Estes L. Leston, Plaintiff-appellant, v. Donna Shalala, Secretary of Health and Human Services,defendant-appellee, 13 F.3d 405 (10th Cir. 1993)

Annotate this Case
US Court of Appeals for the Tenth Circuit - 13 F.3d 405 (10th Cir. 1993) Dec. 2, 1993

Before MOORE and BRORBY, Circuit Judges, and VRATIL,**  District Judge.

ORDER AND JUDGMENT1 

After examining the briefs and appellate record, this panel has determined unanimously that oral argument would not materially assist the determination of this appeal. See Fed. R. App. P. 34(a); 10th Cir. R. 34.1.9. The case is therefore ordered submitted without oral argument.

Claimant Estes L. Leston appeals from the district court's order affirming the decision of the Secretary of Health and Human Services to deny claimant's application for social security disability benefits under 42 U.S.C. 416(i) and 423. Because we find that substantial evidence supports the ALJ's determination and that the advanced age regulation does not apply to this case, we affirm.

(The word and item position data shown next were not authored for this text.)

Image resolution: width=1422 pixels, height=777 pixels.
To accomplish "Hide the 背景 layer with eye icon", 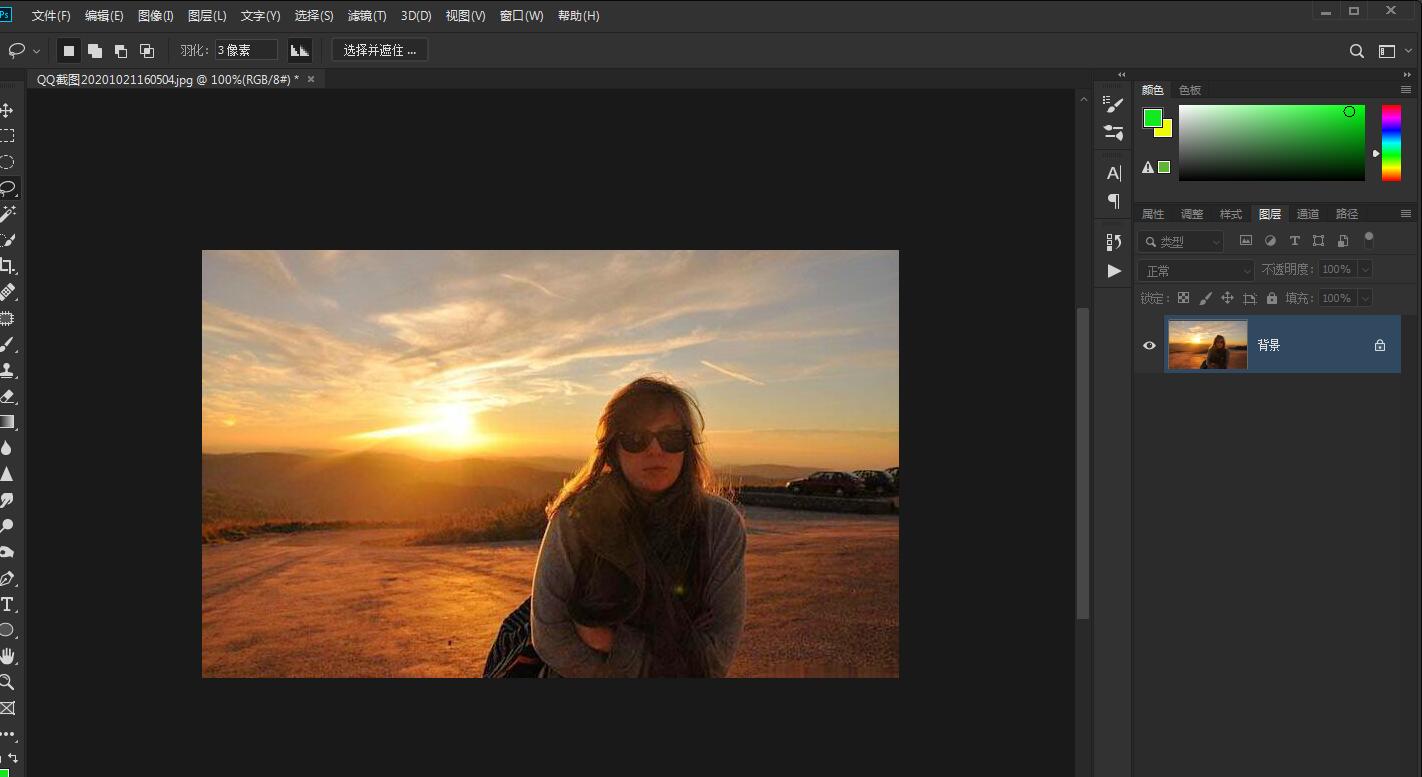I will 1149,345.
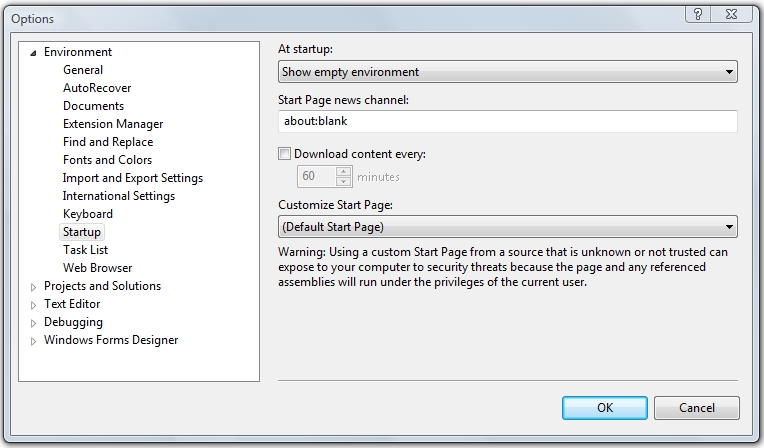Open the Customize Start Page dropdown
This screenshot has height=448, width=764.
click(507, 227)
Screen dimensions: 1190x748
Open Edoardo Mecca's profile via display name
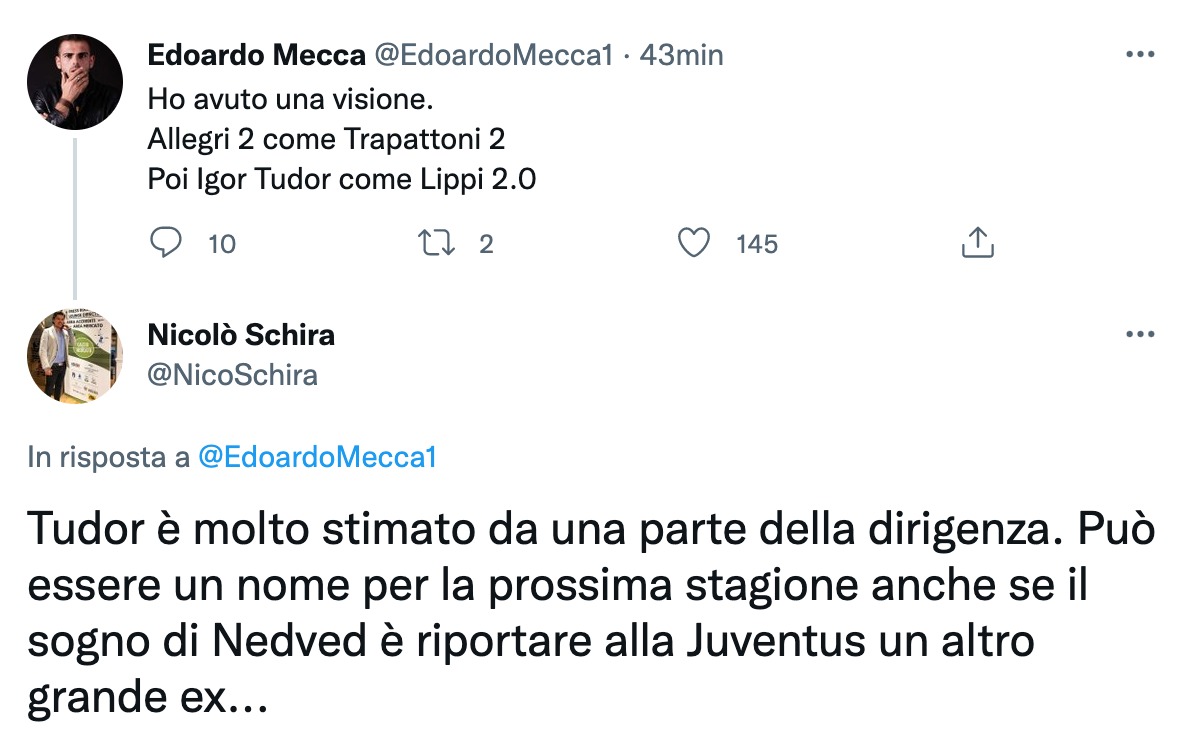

Claimant is a sixty-three year old man with a high school education. He claims disability since 1986 due to back pain, pain in his arms and shoulders, wrist pain, numbness in certain fingers, and reduced handgrip strength. Claimant's application was denied initially and on reconsideration. After a hearing before an administrative law judge, the ALJ denied benefits at step four of the five-part sequential evaluation process for determining disability. See 20 C.F.R. 404.1520; see also Williams v. Bowen, 844 F.2d 748, 750-51 (10th Cir. 1988) (discussing five-step process). The ALJ determined that claimant retained the residual functional capacity to perform light and sedentary work and could return to his past relevant work as a shipping and receiving clerk and a shipping and receiving supervisor. Vol. II, Appellant's App. at 19. The ALJ determined, therefore, that claimant is not disabled. We have jurisdiction under 42 U.S.C. 405(g) and 28 U.S.C. 1291.

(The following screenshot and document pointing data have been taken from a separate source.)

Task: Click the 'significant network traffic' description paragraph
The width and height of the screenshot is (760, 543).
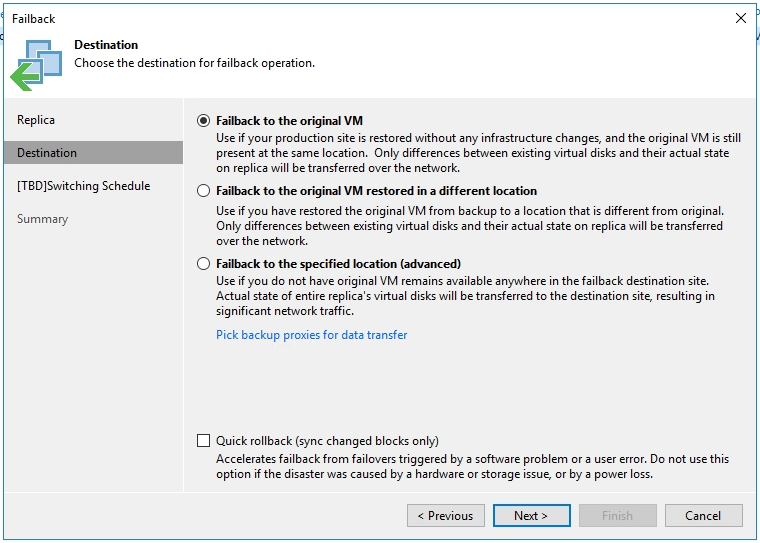Action: pos(465,296)
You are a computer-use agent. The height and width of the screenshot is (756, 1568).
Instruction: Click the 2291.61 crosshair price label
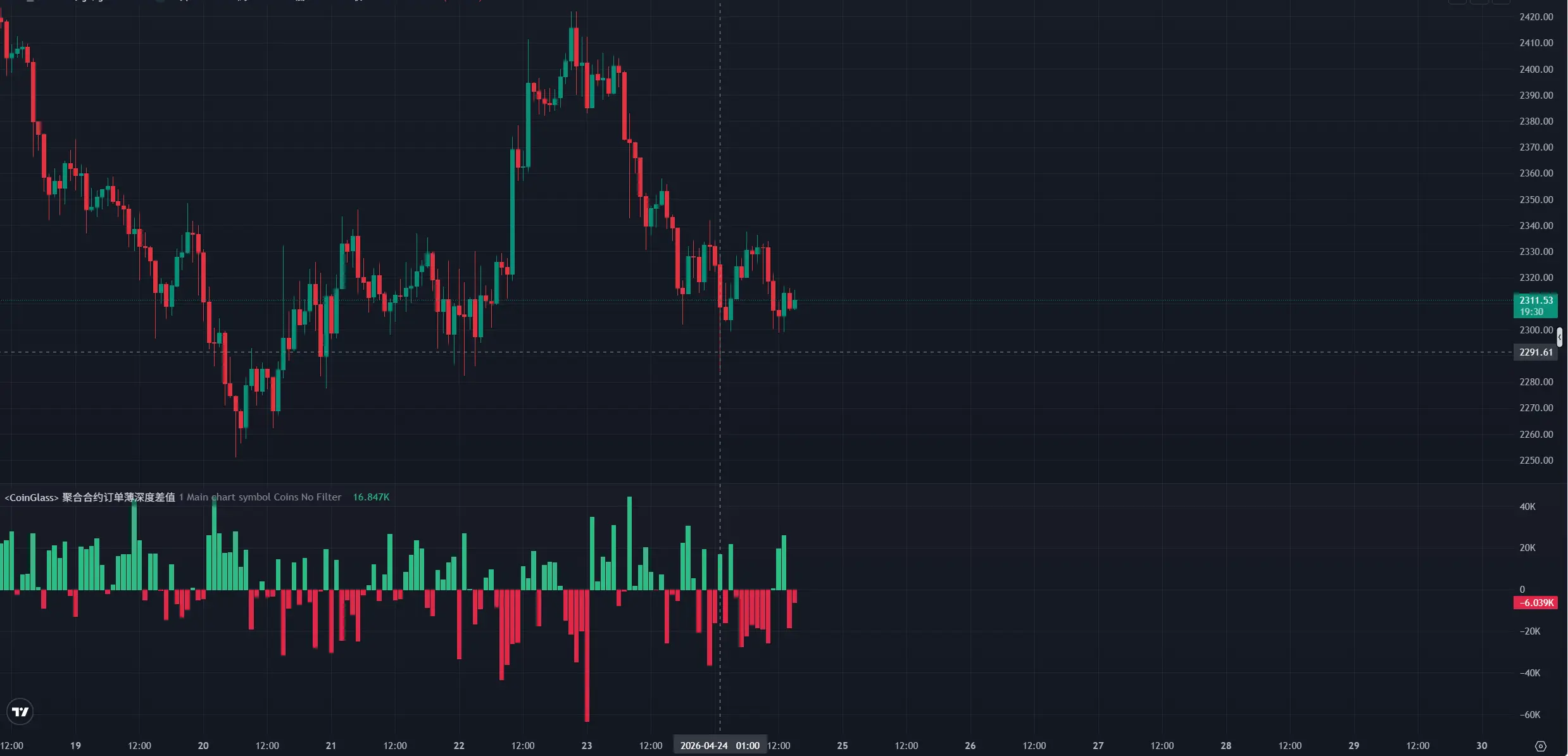pos(1535,352)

Our review of the Secretary's decision is limited to determining whether the decision is supported by substantial evidence and "whether the Secretary applied correct legal standards." Pacheco v. Sullivan, 931 F.2d 695, 696 (10th Cir. 1991). In order to determine whether the Secretary's decision is supported by substantial evidence, we must meticulously examine the record. However, we may neither reweigh the evidence nor substitute our discretion for that of the Secretary. Casias v. Secretary of Health & Human Servs., 933 F.2d 799, 800 (10th Cir. 1991).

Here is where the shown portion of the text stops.